◆ **Work required**
The job is to find each line in the entries holding the string "Select" and copy that line.

◆ **Data to process**
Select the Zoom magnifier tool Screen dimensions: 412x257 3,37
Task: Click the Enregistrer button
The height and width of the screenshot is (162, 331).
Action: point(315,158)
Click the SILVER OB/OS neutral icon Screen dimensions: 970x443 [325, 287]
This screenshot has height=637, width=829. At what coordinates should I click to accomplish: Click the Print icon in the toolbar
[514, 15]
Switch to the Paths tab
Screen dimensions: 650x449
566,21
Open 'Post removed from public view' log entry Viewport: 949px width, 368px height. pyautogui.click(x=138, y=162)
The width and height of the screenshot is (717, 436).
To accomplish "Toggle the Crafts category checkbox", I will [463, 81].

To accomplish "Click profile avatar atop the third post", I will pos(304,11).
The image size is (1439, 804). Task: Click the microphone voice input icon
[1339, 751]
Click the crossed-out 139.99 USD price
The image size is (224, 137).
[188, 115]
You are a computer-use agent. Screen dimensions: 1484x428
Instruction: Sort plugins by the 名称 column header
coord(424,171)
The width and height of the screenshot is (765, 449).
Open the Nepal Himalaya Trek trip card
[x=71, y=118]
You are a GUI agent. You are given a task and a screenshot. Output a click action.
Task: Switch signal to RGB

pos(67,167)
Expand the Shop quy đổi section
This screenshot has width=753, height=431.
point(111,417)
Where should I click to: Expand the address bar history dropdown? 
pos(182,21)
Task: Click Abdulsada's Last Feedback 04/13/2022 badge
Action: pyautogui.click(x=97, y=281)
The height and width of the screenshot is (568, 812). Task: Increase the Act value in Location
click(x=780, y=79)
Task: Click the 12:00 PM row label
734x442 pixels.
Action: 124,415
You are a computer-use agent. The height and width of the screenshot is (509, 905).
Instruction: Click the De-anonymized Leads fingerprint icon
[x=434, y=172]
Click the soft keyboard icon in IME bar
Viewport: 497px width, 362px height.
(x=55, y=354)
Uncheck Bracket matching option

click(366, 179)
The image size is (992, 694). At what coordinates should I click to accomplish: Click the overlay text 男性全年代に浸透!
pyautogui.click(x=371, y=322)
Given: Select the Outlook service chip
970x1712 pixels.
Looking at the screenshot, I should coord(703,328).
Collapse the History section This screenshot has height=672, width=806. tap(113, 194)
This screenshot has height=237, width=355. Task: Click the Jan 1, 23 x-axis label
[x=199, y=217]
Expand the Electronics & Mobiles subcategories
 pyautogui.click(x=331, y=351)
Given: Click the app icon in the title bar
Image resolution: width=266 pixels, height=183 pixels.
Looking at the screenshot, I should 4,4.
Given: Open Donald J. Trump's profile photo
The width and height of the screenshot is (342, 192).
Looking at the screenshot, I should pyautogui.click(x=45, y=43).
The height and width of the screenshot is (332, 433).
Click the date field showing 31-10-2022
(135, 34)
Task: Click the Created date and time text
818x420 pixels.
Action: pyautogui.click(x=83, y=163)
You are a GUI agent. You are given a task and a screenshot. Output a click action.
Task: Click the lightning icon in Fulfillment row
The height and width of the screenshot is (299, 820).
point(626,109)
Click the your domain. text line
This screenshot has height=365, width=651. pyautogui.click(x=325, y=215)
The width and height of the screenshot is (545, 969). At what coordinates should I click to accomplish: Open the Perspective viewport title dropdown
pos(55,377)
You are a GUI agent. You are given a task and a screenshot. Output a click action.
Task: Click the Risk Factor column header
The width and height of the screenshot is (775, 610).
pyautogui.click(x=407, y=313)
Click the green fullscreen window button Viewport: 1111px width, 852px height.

◆ **Written answer**
Select the Zoom magnifier tool Screen dimensions: 412x257 3,37
Given: Select the Outlook service chip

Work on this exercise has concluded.